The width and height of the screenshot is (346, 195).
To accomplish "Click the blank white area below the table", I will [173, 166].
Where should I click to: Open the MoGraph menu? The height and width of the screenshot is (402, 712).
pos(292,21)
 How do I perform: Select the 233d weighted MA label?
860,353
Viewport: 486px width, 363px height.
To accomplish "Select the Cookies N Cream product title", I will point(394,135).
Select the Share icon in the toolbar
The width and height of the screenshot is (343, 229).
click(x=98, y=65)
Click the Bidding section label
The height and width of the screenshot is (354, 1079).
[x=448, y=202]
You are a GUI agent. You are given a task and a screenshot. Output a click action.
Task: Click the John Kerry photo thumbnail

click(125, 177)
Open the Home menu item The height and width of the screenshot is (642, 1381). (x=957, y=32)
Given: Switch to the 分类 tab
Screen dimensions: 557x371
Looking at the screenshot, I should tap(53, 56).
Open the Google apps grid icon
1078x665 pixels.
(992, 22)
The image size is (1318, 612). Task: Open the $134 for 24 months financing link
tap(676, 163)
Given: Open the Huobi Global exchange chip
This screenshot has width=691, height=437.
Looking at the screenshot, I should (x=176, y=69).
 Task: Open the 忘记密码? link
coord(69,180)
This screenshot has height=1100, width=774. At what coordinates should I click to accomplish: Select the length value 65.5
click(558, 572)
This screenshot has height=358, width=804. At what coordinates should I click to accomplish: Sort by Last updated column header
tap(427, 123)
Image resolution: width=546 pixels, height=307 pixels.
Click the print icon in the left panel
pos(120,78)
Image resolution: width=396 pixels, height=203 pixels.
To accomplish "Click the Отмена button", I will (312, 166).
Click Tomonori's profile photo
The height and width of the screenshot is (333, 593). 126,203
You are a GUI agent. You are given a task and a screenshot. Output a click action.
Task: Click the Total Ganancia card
---+---
Exercise prompt
Without leaving out a single line, retype the material above exactly.

Result of the task
The width and height of the screenshot is (346, 195).
To accomplish "Click the blank white area below the table", I will [173, 166].
Where should I click to: Open the MoGraph menu? The height and width of the screenshot is (402, 712).
pos(292,21)
 How do I perform: Select the 233d weighted MA label?
860,353
Viewport: 486px width, 363px height.
To accomplish "Select the Cookies N Cream product title", I will point(394,135).
Select the Share icon in the toolbar
The width and height of the screenshot is (343, 229).
click(x=98, y=65)
Click the Bidding section label
The height and width of the screenshot is (354, 1079).
[x=448, y=202]
You are a GUI agent. You are given a task and a screenshot. Output a click action.
Task: Click the John Kerry photo thumbnail

click(125, 177)
Open the Home menu item The height and width of the screenshot is (642, 1381). (x=957, y=32)
Given: Switch to the 分类 tab
Screen dimensions: 557x371
Looking at the screenshot, I should tap(53, 56).
Open the Google apps grid icon
1078x665 pixels.
(992, 22)
The image size is (1318, 612). Task: Open the $134 for 24 months financing link
tap(676, 163)
Given: Open the Huobi Global exchange chip
This screenshot has width=691, height=437.
Looking at the screenshot, I should (x=176, y=69).
 Task: Open the 忘记密码? link
coord(69,180)
This screenshot has height=1100, width=774. At what coordinates should I click to accomplish: Select the length value 65.5
click(558, 572)
This screenshot has height=358, width=804. At what coordinates should I click to accomplish: Sort by Last updated column header
tap(427, 123)
Image resolution: width=546 pixels, height=307 pixels.
Click the print icon in the left panel
pos(120,78)
Image resolution: width=396 pixels, height=203 pixels.
To accomplish "Click the Отмена button", I will (312, 166).
Click Tomonori's profile photo
The height and width of the screenshot is (333, 593). 126,203
You are a GUI agent. You are given a task and a screenshot. Output a click action.
Task: Click the Total Ganancia card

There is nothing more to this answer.